Toutes les contre-réformes s’attaquent aux postes et aux statuts :
Réforme des STI : 74 000 professeurs obligés de se reconvertir ; des disciplines entières disparaissent, les professeurs perdent leur poste.
Réforme des Lycées : des horaires disciplinaires encore réduits, des dédoublements supprimés, des milliers d’enseignants victimes de carte scolaire ou contraints aux compléments de service, mise en œuvre d’une gestion par établissement.
Mastérisation : 18 202 postes supprimés, les nouveaux enseignants envoyés à temps plein dans les classes sans formation ; des postes bloqués au mouvement, des centaines de postes supprimés aux concours.
Collèges : le socle commun, le livret de compétences, l’histoire des arts, c’est la dénaturation des enseignements disciplinaires et la dégradation des conditions de travail de tous les personnels.

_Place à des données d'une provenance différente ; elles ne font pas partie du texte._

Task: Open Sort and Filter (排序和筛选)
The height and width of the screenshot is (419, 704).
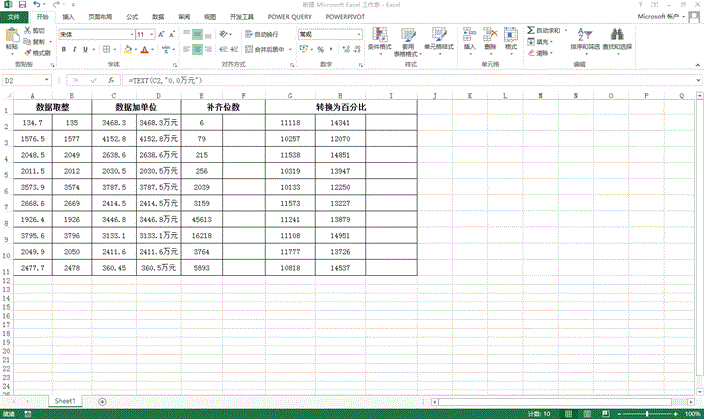Action: tap(586, 40)
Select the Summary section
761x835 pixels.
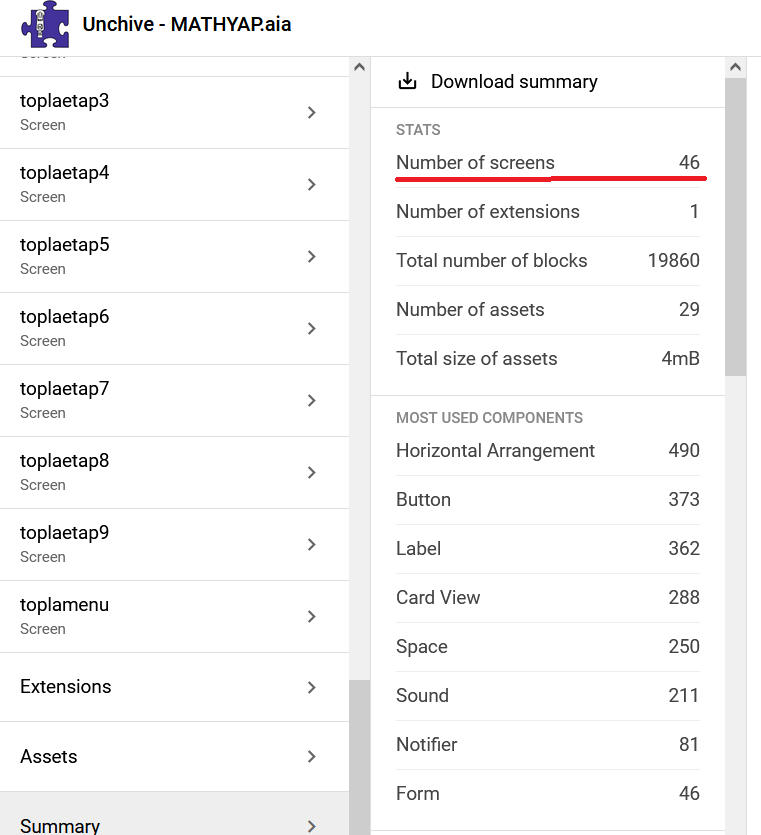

CLAIR-ECLAIR : c’est le recrutement sur profil, sur CV, c’est la mise en œuvre du « contrat » par établissement en lieu et place du statut national.

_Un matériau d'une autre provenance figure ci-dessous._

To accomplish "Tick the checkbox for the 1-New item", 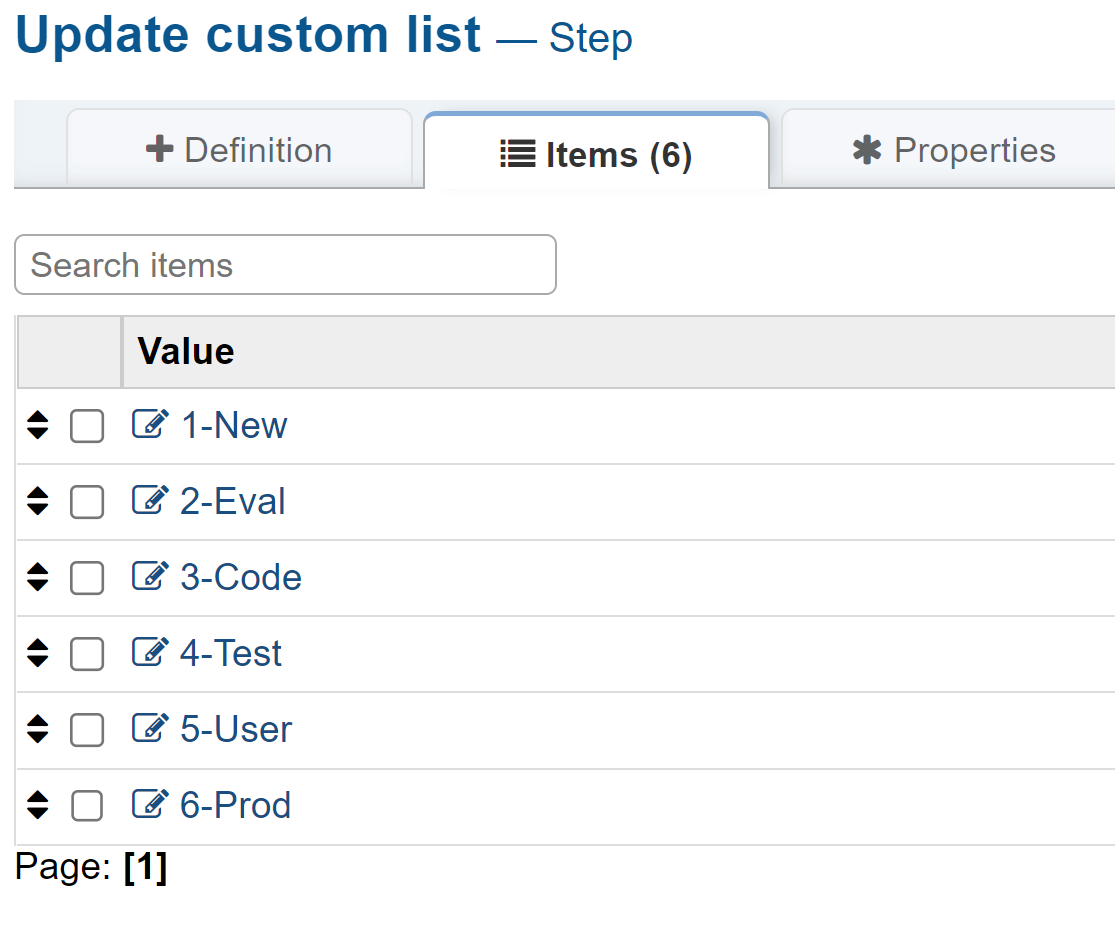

RASED : plus de 3000 postes supprimés par la mise en œuvre des décrets Darcos, aggravation des obligations de service des enseignants du primaire.
EPEP : le projet de regroupement et mutualisation des écoles vise à réduire le nombre de postes d’instituteurs, de directeurs et d’adjoints.
Rythmes scolaires : l’organisation de la journée, de la semaine et de l’année scolaire selon « le territoire » prépare la dislocation du caractère national de l’école et du statut des enseignants ; c’est à terme la réduction des congés scolaires des enseignants.
16 000 postes supprimés au budget 2011 dont :
8 967 dans le premier degré (1500 classes fermées)
4800 dans le second degré
600 administratifs
80 000 postes supprimés depuis 2003
Et le gouvernement bloque les salaires !
Ce n’est plus possible.
On ne peut plus travailler.
Le ministère est responsable.
Voilà les conséquences de toutes les contre-réformes gouvernementales dictées par l’Union Européenne au nom de la « réduction des déficits publics » appelée RGPP en France.
Force Ouvrière ne marche pas dans les « diagnostics partagés », points de départ systématiques de la remise en cause des droits et des statuts et des suppressions de postes.
La Confédération FO demande l’arrêt de la RGPP.
Force Ouvrière, organisation indépendante, défend les revendications des personnels.
La défense des postes, des droits et garanties statutaires, c’est la défense de l’école de la République !
Aucune suppression de poste, de classe, de section n’est justifiée
Toutes doivent être annulées
Toutes les contre-réformes doivent être abandonnées.